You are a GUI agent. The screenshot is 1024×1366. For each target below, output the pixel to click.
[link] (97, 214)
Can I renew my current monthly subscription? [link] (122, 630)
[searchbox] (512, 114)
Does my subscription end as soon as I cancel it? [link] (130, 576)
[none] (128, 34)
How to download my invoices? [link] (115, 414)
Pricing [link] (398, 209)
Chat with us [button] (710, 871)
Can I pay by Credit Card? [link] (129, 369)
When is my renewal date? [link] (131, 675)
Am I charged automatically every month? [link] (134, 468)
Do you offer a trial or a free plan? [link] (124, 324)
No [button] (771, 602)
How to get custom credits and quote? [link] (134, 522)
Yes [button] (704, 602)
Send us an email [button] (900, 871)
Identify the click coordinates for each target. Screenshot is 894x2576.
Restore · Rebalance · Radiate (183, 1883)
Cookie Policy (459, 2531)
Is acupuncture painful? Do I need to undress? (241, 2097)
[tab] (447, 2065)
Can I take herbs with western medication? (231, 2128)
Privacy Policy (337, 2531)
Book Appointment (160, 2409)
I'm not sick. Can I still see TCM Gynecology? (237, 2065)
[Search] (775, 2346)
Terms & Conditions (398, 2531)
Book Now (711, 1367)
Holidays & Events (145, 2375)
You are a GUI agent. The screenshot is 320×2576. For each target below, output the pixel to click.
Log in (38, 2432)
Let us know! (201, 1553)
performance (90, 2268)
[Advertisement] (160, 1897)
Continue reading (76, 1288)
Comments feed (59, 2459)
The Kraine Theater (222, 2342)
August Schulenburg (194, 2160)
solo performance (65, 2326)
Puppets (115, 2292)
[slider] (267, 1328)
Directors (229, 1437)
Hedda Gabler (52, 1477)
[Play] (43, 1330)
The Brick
####################
(PROBLEM DESCRIPTION):
Start at the line containing "Chat with us [button] (710, 871)" and transcribe through the end of the entries. Please keep both ends and add nothing.

(RESPONSE):
Chat with us [button] (710, 871)
Can I pay by Credit Card? [link] (129, 369)
When is my renewal date? [link] (131, 675)
Am I charged automatically every month? [link] (134, 468)
Do you offer a trial or a free plan? [link] (124, 324)
No [button] (771, 602)
How to get custom credits and quote? [link] (134, 522)
Yes [button] (704, 602)
Send us an email [button] (900, 871)
Identify the click coordinates for each target. Screenshot is 894x2576.
Restore · Rebalance · Radiate (183, 1883)
Cookie Policy (459, 2531)
Is acupuncture painful? Do I need to undress? (241, 2097)
[tab] (447, 2065)
Can I take herbs with western medication? (231, 2128)
Privacy Policy (337, 2531)
Book Appointment (160, 2409)
I'm not sick. Can I still see TCM Gynecology? (237, 2065)
[Search] (775, 2346)
Terms & Conditions (398, 2531)
Book Now (711, 1367)
Holidays & Events (145, 2375)
You are a GUI agent. The screenshot is 320×2576. For each target below, output the pixel to click.
Log in (38, 2432)
Let us know! (201, 1553)
performance (90, 2268)
[Advertisement] (160, 1897)
Continue reading (76, 1288)
Comments feed (59, 2459)
The Kraine Theater (222, 2342)
August Schulenburg (194, 2160)
solo performance (65, 2326)
Puppets (115, 2292)
[slider] (267, 1328)
Directors (229, 1437)
Hedda Gabler (52, 1477)
[Play] (43, 1330)
The Brick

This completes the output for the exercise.